**Given task**
Arrange every line of the records below into a Markdown table with the columns "Row" and "Line", numbering the rows in order and omitting blank lines.

(Records from a data source)
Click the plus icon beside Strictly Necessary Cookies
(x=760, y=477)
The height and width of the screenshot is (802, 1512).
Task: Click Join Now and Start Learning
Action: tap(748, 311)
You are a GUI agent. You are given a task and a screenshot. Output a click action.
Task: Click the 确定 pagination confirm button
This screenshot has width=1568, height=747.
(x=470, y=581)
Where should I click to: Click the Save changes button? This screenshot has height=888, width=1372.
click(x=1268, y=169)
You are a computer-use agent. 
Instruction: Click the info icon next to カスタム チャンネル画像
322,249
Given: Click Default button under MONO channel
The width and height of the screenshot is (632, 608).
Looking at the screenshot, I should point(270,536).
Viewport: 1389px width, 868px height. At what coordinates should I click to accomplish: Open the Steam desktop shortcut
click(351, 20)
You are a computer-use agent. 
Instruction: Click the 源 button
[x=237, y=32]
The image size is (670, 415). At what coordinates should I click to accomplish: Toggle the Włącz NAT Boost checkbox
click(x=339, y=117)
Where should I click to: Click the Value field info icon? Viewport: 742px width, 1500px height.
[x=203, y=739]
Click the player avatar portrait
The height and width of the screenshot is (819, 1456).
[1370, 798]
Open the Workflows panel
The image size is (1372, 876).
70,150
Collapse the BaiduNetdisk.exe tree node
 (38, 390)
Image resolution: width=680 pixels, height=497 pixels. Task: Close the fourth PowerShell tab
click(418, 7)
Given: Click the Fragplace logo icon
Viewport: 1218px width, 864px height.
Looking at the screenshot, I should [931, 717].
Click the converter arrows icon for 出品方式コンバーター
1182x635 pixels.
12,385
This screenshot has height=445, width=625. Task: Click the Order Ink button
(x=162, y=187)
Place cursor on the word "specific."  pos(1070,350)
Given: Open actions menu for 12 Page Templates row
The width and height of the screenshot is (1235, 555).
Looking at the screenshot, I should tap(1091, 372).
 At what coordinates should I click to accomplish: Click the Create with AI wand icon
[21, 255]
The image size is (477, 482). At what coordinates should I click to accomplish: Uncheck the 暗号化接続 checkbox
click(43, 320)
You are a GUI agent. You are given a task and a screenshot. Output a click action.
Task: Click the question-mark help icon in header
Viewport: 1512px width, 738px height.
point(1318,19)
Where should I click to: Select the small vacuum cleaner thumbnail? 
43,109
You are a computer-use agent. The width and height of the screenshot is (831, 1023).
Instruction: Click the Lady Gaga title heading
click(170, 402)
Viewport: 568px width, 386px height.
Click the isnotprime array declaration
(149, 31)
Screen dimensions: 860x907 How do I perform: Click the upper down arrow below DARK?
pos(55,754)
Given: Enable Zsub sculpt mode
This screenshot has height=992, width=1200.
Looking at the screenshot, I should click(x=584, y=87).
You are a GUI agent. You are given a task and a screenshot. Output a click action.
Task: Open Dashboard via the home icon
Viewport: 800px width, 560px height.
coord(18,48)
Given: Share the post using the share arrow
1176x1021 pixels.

**Full output**
| Row | Line |
|---|---|
| 1 | Click the plus icon beside Strictly Necessary Cookies |
| 2 | (x=760, y=477) |
| 3 | The height and width of the screenshot is (802, 1512). |
| 4 | Task: Click Join Now and Start Learning |
| 5 | Action: tap(748, 311) |
| 6 | You are a GUI agent. You are given a task and a screenshot. Output a click action. |
| 7 | Task: Click the 确定 pagination confirm button |
| 8 | This screenshot has width=1568, height=747. |
| 9 | (x=470, y=581) |
| 10 | Where should I click to: Click the Save changes button? This screenshot has height=888, width=1372. |
| 11 | click(x=1268, y=169) |
| 12 | You are a computer-use agent.  |
| 13 | Instruction: Click the info icon next to カスタム チャンネル画像 |
| 14 | 322,249 |
| 15 | Given: Click Default button under MONO channel |
| 16 | The width and height of the screenshot is (632, 608). |
| 17 | Looking at the screenshot, I should point(270,536). |
| 18 | Viewport: 1389px width, 868px height. At what coordinates should I click to accomplish: Open the Steam desktop shortcut |
| 19 | click(351, 20) |
| 20 | You are a computer-use agent.  |
| 21 | Instruction: Click the 源 button |
| 22 | [x=237, y=32] |
| 23 | The image size is (670, 415). At what coordinates should I click to accomplish: Toggle the Włącz NAT Boost checkbox |
| 24 | click(x=339, y=117) |
| 25 | Where should I click to: Click the Value field info icon? Viewport: 742px width, 1500px height. |
| 26 | [x=203, y=739] |
| 27 | Click the player avatar portrait |
| 28 | The height and width of the screenshot is (819, 1456). |
| 29 | [1370, 798] |
| 30 | Open the Workflows panel |
| 31 | The image size is (1372, 876). |
| 32 | 70,150 |
| 33 | Collapse the BaiduNetdisk.exe tree node |
| 34 |  (38, 390) |
| 35 | Image resolution: width=680 pixels, height=497 pixels. Task: Close the fourth PowerShell tab |
| 36 | click(418, 7) |
| 37 | Given: Click the Fragplace logo icon |
| 38 | Viewport: 1218px width, 864px height. |
| 39 | Looking at the screenshot, I should [931, 717]. |
| 40 | Click the converter arrows icon for 出品方式コンバーター |
| 41 | 1182x635 pixels. |
| 42 | 12,385 |
| 43 | This screenshot has height=445, width=625. Task: Click the Order Ink button |
| 44 | (x=162, y=187) |
| 45 | Place cursor on the word "specific."  pos(1070,350) |
| 46 | Given: Open actions menu for 12 Page Templates row |
| 47 | The width and height of the screenshot is (1235, 555). |
| 48 | Looking at the screenshot, I should tap(1091, 372). |
| 49 |  At what coordinates should I click to accomplish: Click the Create with AI wand icon |
| 50 | [21, 255] |
| 51 | The image size is (477, 482). At what coordinates should I click to accomplish: Uncheck the 暗号化接続 checkbox |
| 52 | click(43, 320) |
| 53 | You are a GUI agent. You are given a task and a screenshot. Output a click action. |
| 54 | Task: Click the question-mark help icon in header |
| 55 | Viewport: 1512px width, 738px height. |
| 56 | point(1318,19) |
| 57 | Where should I click to: Select the small vacuum cleaner thumbnail?  |
| 58 | 43,109 |
| 59 | You are a computer-use agent. The width and height of the screenshot is (831, 1023). |
| 60 | Instruction: Click the Lady Gaga title heading |
| 61 | click(170, 402) |
| 62 | Viewport: 568px width, 386px height. |
| 63 | Click the isnotprime array declaration |
| 64 | (149, 31) |
| 65 | Screen dimensions: 860x907 How do I perform: Click the upper down arrow below DARK? |
| 66 | pos(55,754) |
| 67 | Given: Enable Zsub sculpt mode |
| 68 | This screenshot has height=992, width=1200. |
| 69 | Looking at the screenshot, I should click(x=584, y=87). |
| 70 | You are a GUI agent. You are given a task and a screenshot. Output a click action. |
| 71 | Task: Open Dashboard via the home icon |
| 72 | Viewport: 800px width, 560px height. |
| 73 | coord(18,48) |
| 74 | Given: Share the post using the share arrow |
| 75 | 1176x1021 pixels. |